I have a regex code written in C# that basically adds a space between a number and a unit with some exceptions:

dosage_value = Regex.Replace(dosage_value, @"(\d)\s+", @"$1");
dosage_value = Regex.Replace(dosage_value, @"(\d)%\s+", @"$1%");
dosage_value = Regex.Replace(dosage_value, @"(\d+(\.\d+)?)", @"$1 ");
dosage_value = Regex.Replace(dosage_value, @"(\d)\s+%", @"$1% ");
dosage_value = Regex.Replace(dosage_value, @"(\d)\s+:", @"$1:");
dosage_value = Regex.Replace(dosage_value, @"(\d)\s+e", @"$1e");
dosage_value = Regex.Replace(dosage_value, @"(\d)\s+E", @"$1E");

Example:

10ANYUNIT
10:something
10 : something
10 %
40 e-5
40 E-05

should become

10 ANYUNIT
10:something
10: something
10%
40e-5
40E-05

Exceptions are: %, E, e and :. I have tried, but since my regex knowledge is not top-notch, would someone be able to help me reduce this code with same expected results?

Thank you!


For your example data, you might use 2 capture groups where the second group is in an optional part.

In the callback of replace, check if capture group 2 exists. If it does, use is in the replacement, else add a space.

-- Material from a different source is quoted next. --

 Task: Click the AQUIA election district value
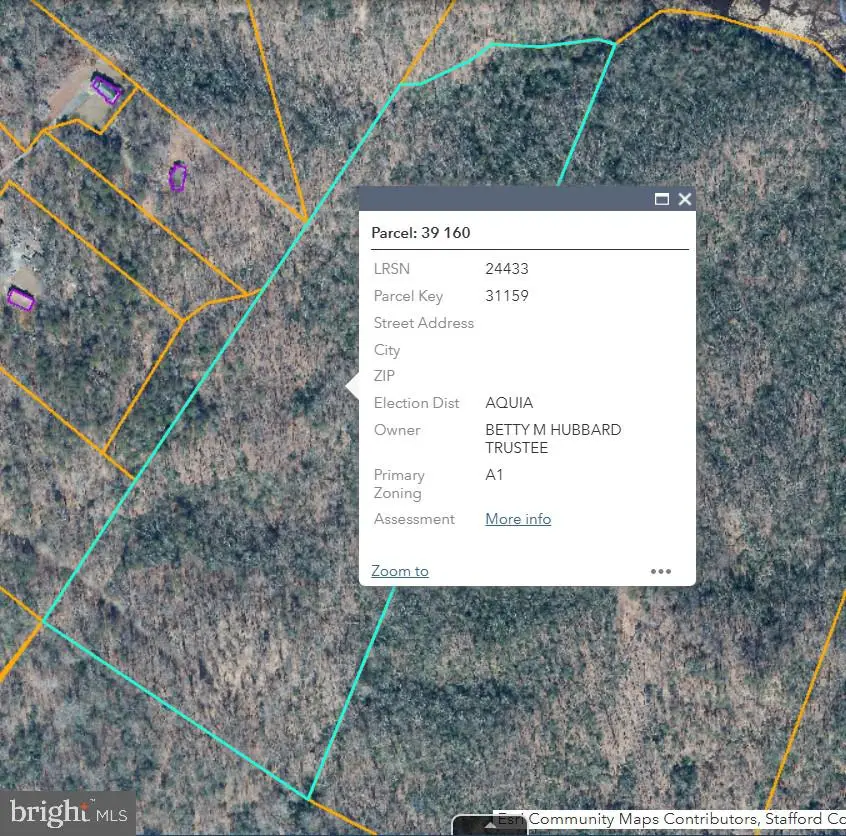click(509, 403)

(\d+(?:\.\d+)?)(?:\s*([%:eE]))?
  • ( Capture group 1
    • \d+(?:\.\d+)? match 1+ digits with an optional decimal part
  • ) Close group 1
  • (?: Non capture group to match a as a whole
    • \s*([%:eE]) Match optional whitespace chars, and capture 1 of % : e E in group 2
  • )? Close non capture group and make it optional

.NET regex demo

string[] strings = new string[]
{
    "10ANYUNIT",
    "10:something",
    "10 : something",
    "10 %",
    "40 e-5",
    "40 E-05",
};
string pattern = @"(\d+(?:\.\d+)?)(?:\s*([%:eE]))?";
var result = strings.Select(s => 
    Regex.Replace(
        s, pattern, m => 
        m.Groups[1].Value + (m.Groups[2].Success ? m.Groups[2].Value : " ")
    )
);

Array.ForEach(result.ToArray(), Console.WriteLine);

Output

10 ANYUNIT
10:something
10: something
10%
40e-5 
40E-05

As in .NET \d can also match digits from other languages, \s can also match a newline and the start of the pattern might be a partial match, a bit more precise match can be:

\b([0-9]+(?:\.[0-9]+)?)(?:[\p{Zs}\t]*([%:eE]))?